Les municipalités doivent faire des choix utiles : développer les services publics de proximité et les écoles, construire des logements accessibles, améliorer les transports, soutenir la vie associative, garantir l’accès à la santé, agir pour l’égalité entre les territoires.
Elles peuvent aussi utiliser la commande publique pour soutenir l’emploi, améliorer les conditions de travail et favoriser des productions respectueuses de l’environnement. Mais ces choix dépendent des orientations politiques.
Au second tour, le monde du travail doit se faire entendre.

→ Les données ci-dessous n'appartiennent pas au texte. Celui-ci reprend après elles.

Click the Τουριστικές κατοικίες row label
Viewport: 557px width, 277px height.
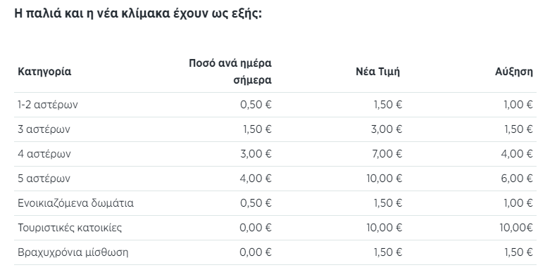pyautogui.click(x=70, y=227)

Parce que les communes doivent rester au service de toute la population, et non de la division et de la régression sociale, la CGT appelle les salarié·es, les retraité·es, les jeunes à se mobiliser pour :
- des réponses à nos exigences sociales et défendre les services publics
- l’amélioration de l’accès au soin de proximité avec la création de centres municipaux de santé
- l’accès au logement
- le renforcement des transports collectifs pour décarboner nos déplacements
- l’accès de toutes et tous à l’éducation, à la culture et à la vie associative
- le développement d’un service public de la petite enfance, en garantissant à toutes et tous l’accès aux crèches publiques et au services d’aide à domicile
Pas d’alliance avec l’extrême droite.
La CGT appelle solennellement chacune et chacun à prendre ses responsabilités démocratiques. Aucune alliance ne doit être faite avec l’extrême droite, ni avant ni après les élections. Faire barrage à l’extrême droite est indispensable pour défendre les libertés, les droits sociaux et les services publics.

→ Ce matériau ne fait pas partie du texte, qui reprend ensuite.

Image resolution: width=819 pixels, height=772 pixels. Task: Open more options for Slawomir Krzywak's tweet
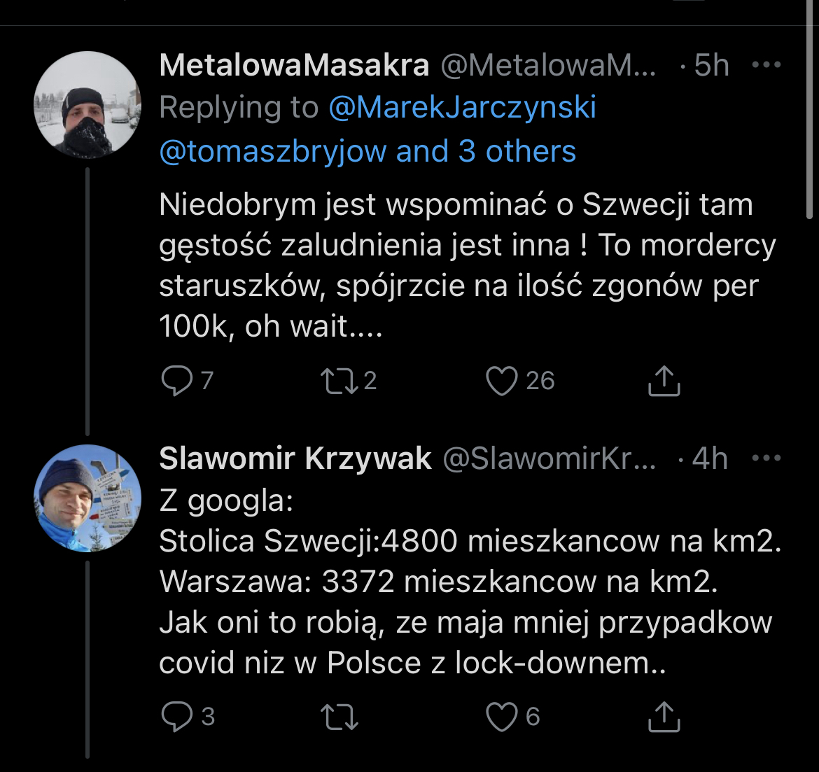click(766, 458)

Dans les collectivités où l’extrême droite exerce déjà des responsabilités, ses politiques fragilisent la solidarité, attaquent les associations, réduisent les moyens des services publics et opposent les habitants entre eux.
À l’Assemblée nationale, l’extrême droite vote contre les intérêts des salarié·es
Dans les mots, l’extrême droite prétend défendre les travailleurs, mais dans les actes elle fait le contraire.
À l’Assemblée nationale, elle vote contre : les services publics, les augmentations du Smic et des salaires, l’indexation des salaires sur les prix alors que l’inflation et les crises pèsent sur nos budgets.
Elle s’est opposée à la mise en place d’une contribution exceptionnelle sur les grandes fortunes, y compris la petite taxe sur les ultra-riches.
Elle veut faire reculer le droit syndical dans l’entreprise.
Mais elle ne dénonce jamais les superprofits réalisés par les grandes entreprises, notamment dans le secteur pétrolier.
L’extrême droite ne répond pas aux urgences sociales. Elle détourne notre attention vers ceux qui ont peu, plutôt que s’attaquer à ceux qui accaparent les richesses produites par notre travail.
Quand l’extrême droite gouverne, les salarié·es paient la facture
Aux États-Unis, la politique menée par Trump favorise les plus riches et les grandes entreprises, tout en affaiblissant les protections collectives : réduction des impôts sur les grandes fortunes, affaiblissement des règles protégeant les salariés et l’environnement, attaque contre les syndicats.
Dans les pays où l’extrême droite est au pouvoir : remise en cause des droits des femmes, restriction des libertés publiques, pression contre la justice, la presse et les organisations syndicales.